These are all nice and pretty. There is another function, however, that is much harder to deal with, which I will write about next time.

Finding Maximally Dense Segments

Sharon and I have finally concluded, for now, our work on the maximally dense segment problem (draft, with an errata already!), on which we have been working on and off for the past two years. Considering the algorithm itself and its derivation/proofs, I am quite happy with what we have achieved. The algorithm is rather complex, however, and it is a challenge presenting it in an accessible way. Sharon has done a great job polishing the paper, and I do hope more people would be interested in reading it and it would, eventually, inspire more work on interesting program derivations.

The basic form of the problem looks like a natural variation of the classical maximum segment sum problem: given a list of numbers, find a consecutive segment whose average, that is, sum divided by length, is maximum.

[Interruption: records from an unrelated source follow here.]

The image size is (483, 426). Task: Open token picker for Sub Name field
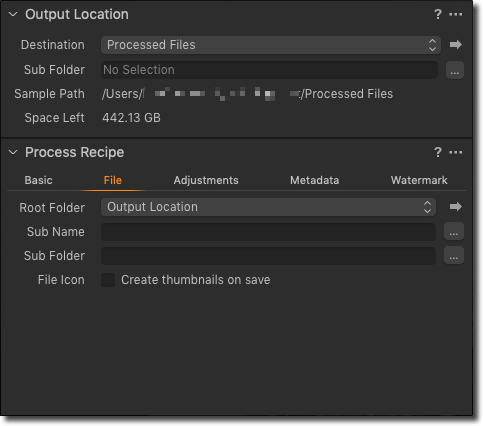[x=454, y=231]
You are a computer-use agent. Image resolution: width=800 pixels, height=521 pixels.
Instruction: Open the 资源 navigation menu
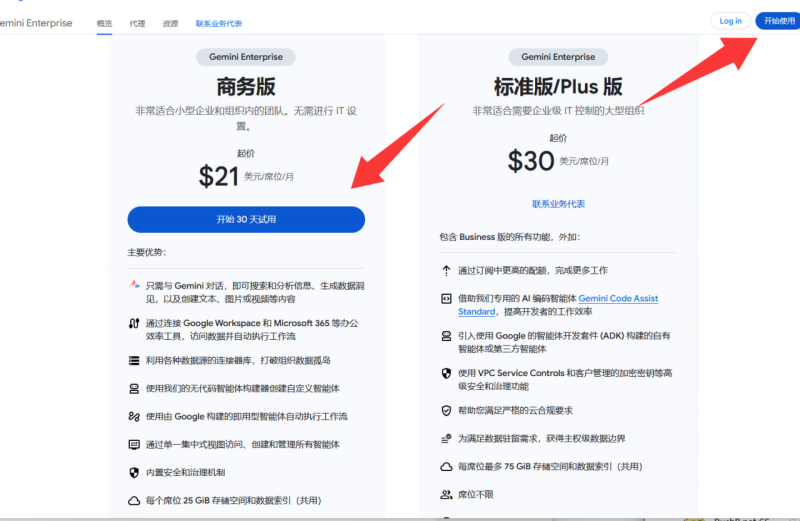tap(170, 23)
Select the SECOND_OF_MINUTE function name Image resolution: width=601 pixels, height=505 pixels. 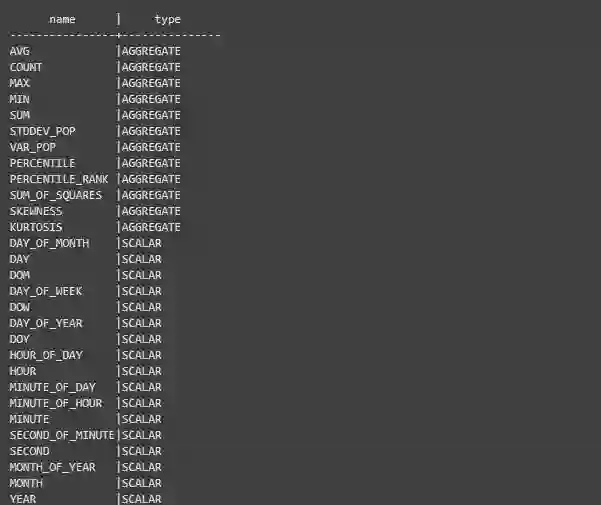pyautogui.click(x=62, y=435)
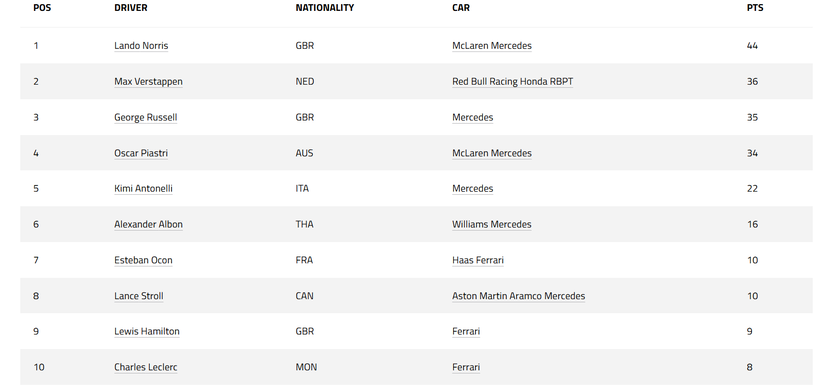833x388 pixels.
Task: Select Kimi Antonelli driver link
Action: pyautogui.click(x=143, y=189)
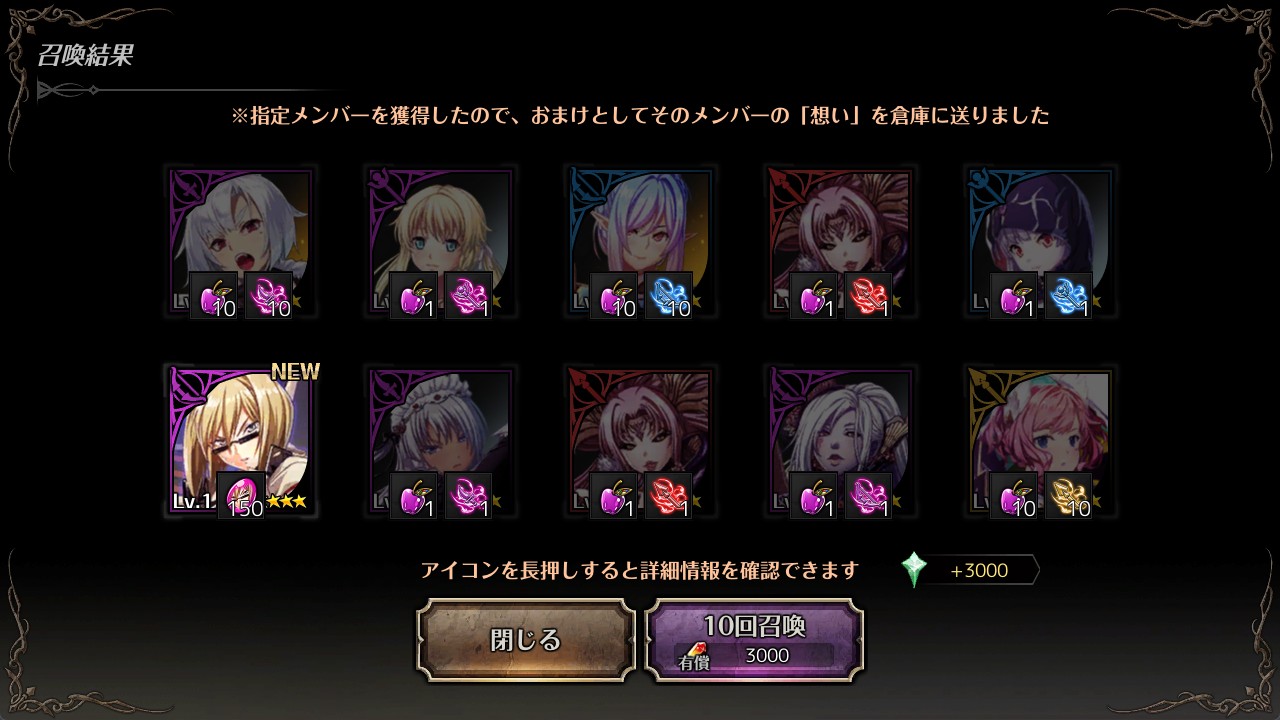Click the gold feather item with 10

[1068, 496]
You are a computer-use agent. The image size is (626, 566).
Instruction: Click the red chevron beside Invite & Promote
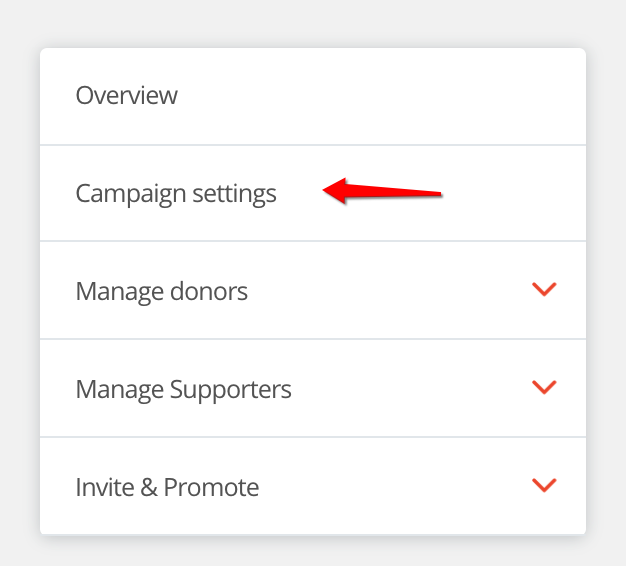(x=544, y=485)
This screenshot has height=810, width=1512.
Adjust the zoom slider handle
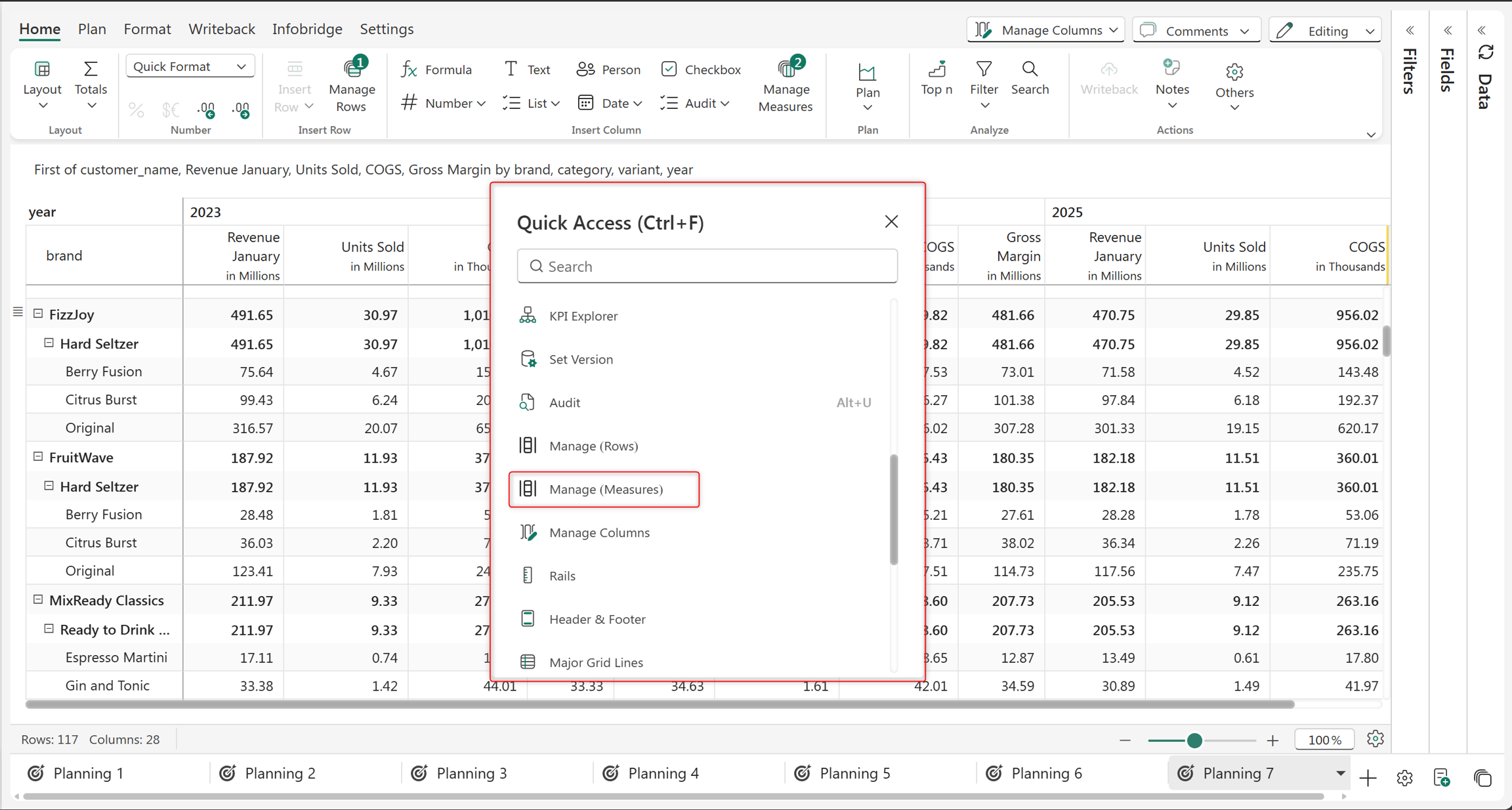(1194, 740)
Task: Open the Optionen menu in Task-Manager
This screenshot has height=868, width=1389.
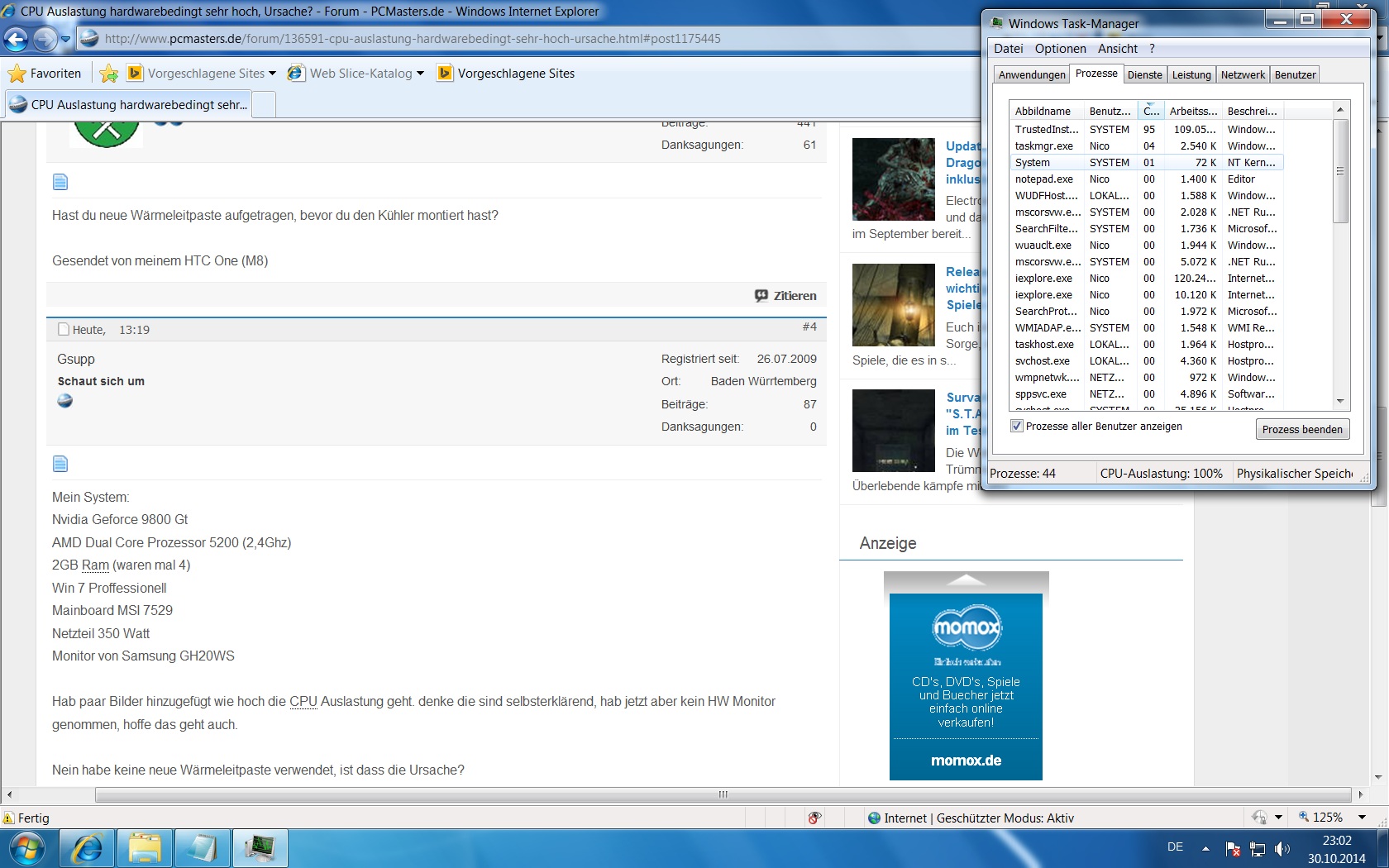Action: 1060,49
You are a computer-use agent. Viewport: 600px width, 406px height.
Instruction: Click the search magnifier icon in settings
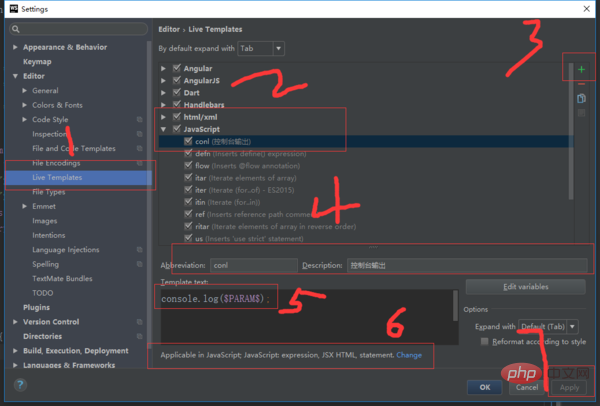pos(16,29)
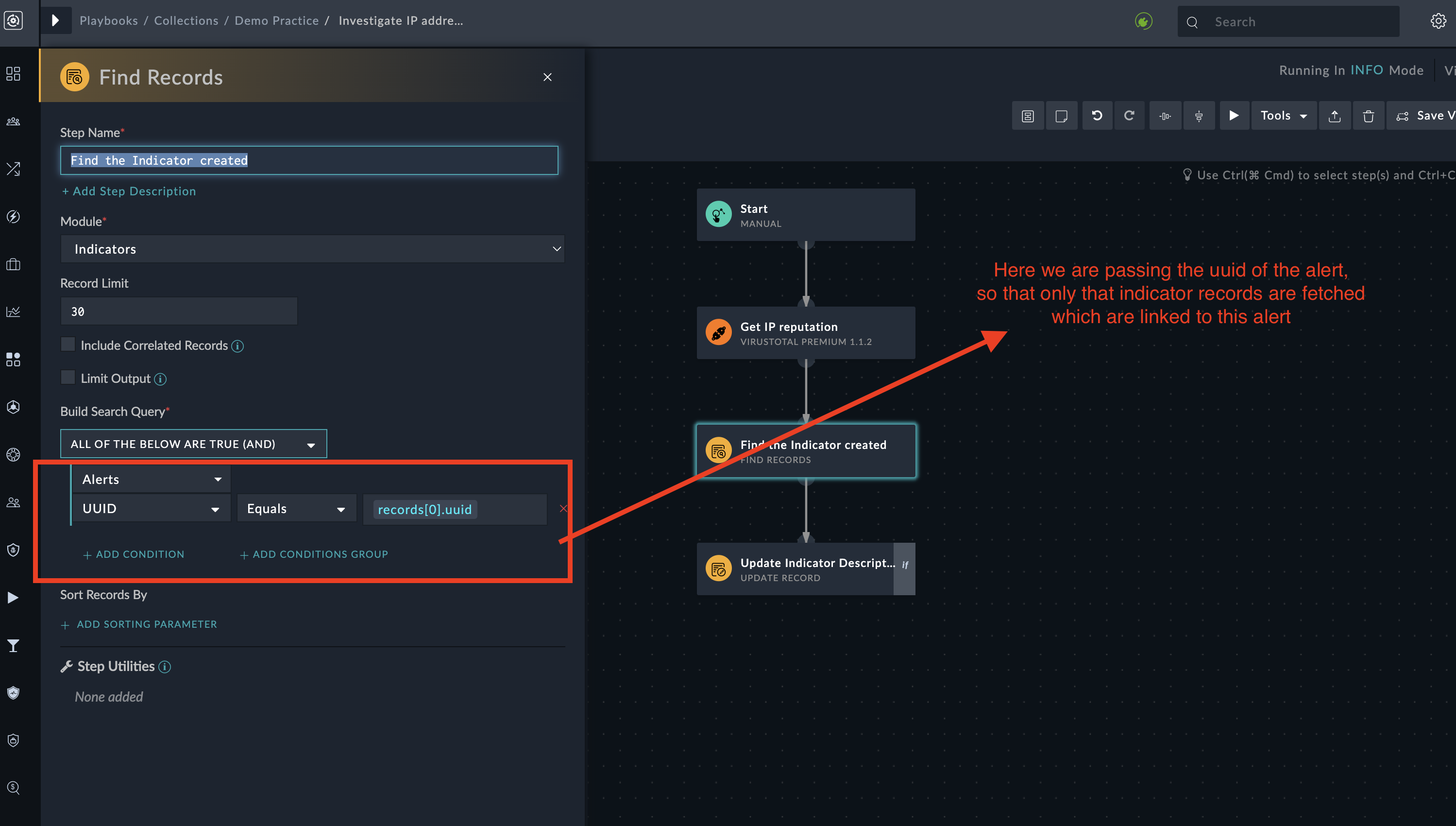Open the Tools menu
Screen dimensions: 1456x826
click(1283, 116)
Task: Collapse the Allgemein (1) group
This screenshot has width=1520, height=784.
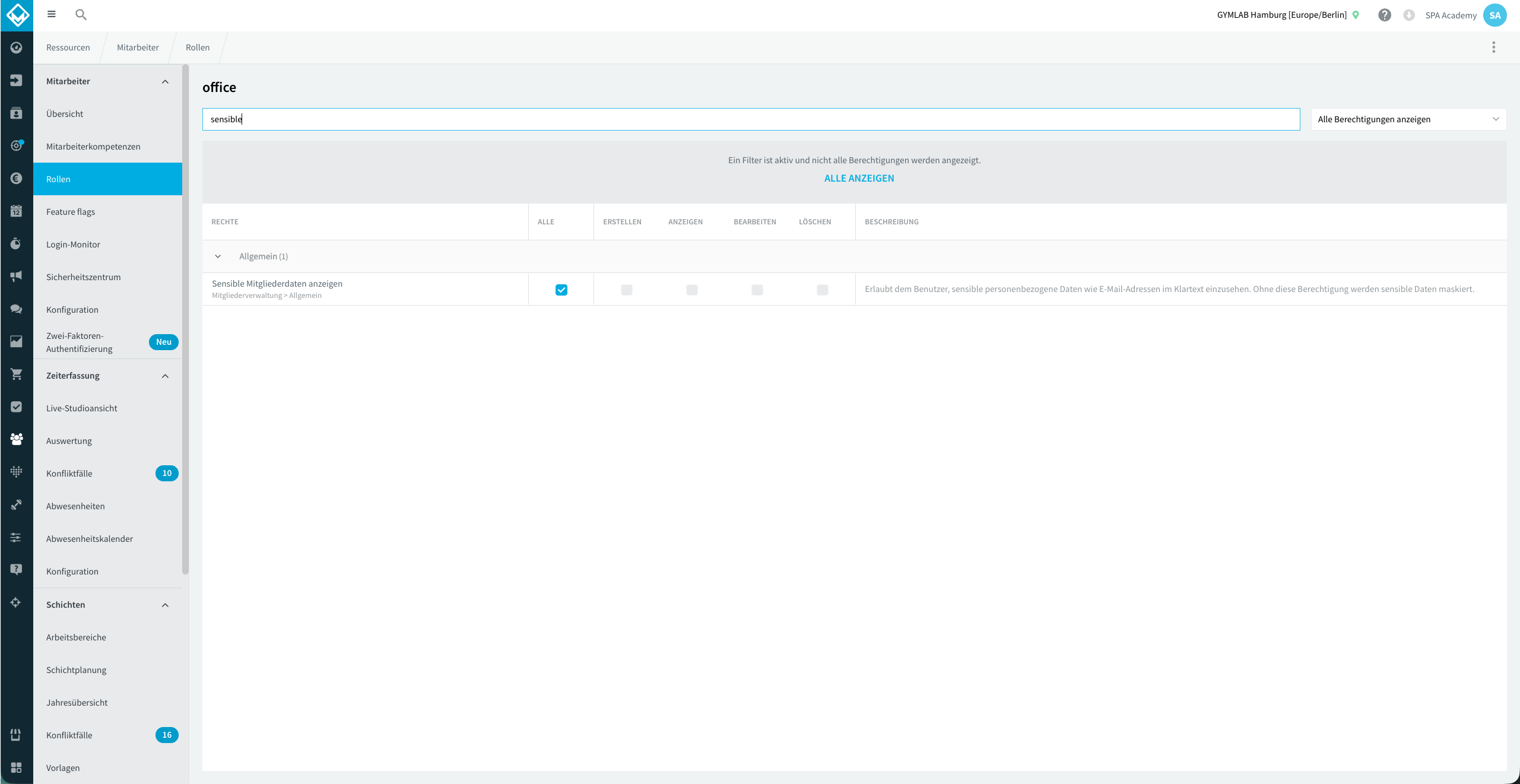Action: tap(218, 256)
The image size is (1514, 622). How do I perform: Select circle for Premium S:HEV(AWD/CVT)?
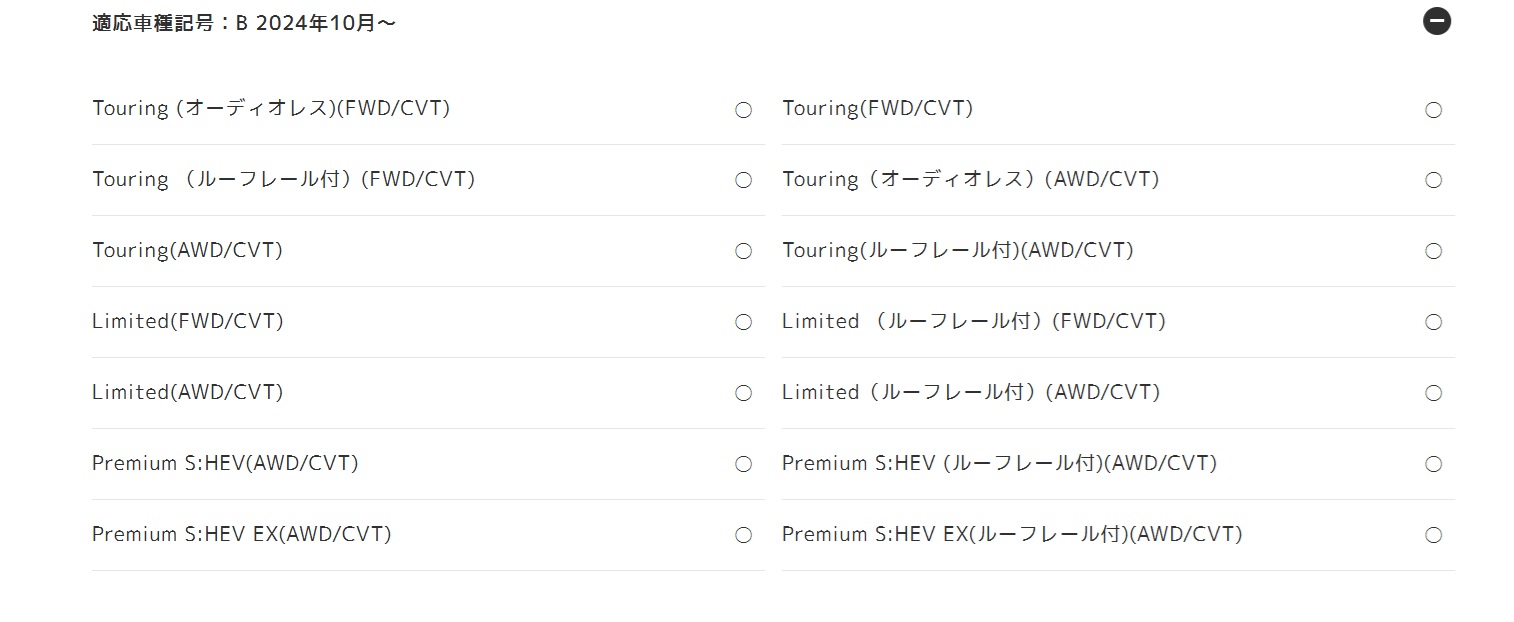point(743,465)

The problem would be trivial without more constraints, since one could simply return the largest element, thus we usually impose a lower bound L on the length of feasible segments.

It was noticed by Huang [3], that a segment having maximum average need not be longer than 2L - 1: given a segment of 2L elements or more, we cut it in the middle. If the two halves have different averages, we keep the larger one. Otherwise the two halves have the same average. Either way, we get a shorter, feasible segment whose average is not lower. The fact hints at a trivial O(nL) algorithm: for each suffix of the list, find its best prefix upto 2L - 1 elements long.

A difficult challenge, however, is to come up with an algorithm that is O(n), independently of L. The problem can be generalised to the case where the elements do not have length 1, but each has a width, and the goal is to maximise the density — sum of the elements divided by sum of their width. It makes the problem sightly more complicated, but does not change its nature. If we go on to impose an upper bound U on the length as well, however, the problem becomes much more difficult. There was an published algorithm that claimed to be linear only to be found not so. We discovered that two later algorithms, which appeared to have concluded the problem, also fail for a boundary case. The bug is easy to fix for one of the algorithm, but might not be so for the other.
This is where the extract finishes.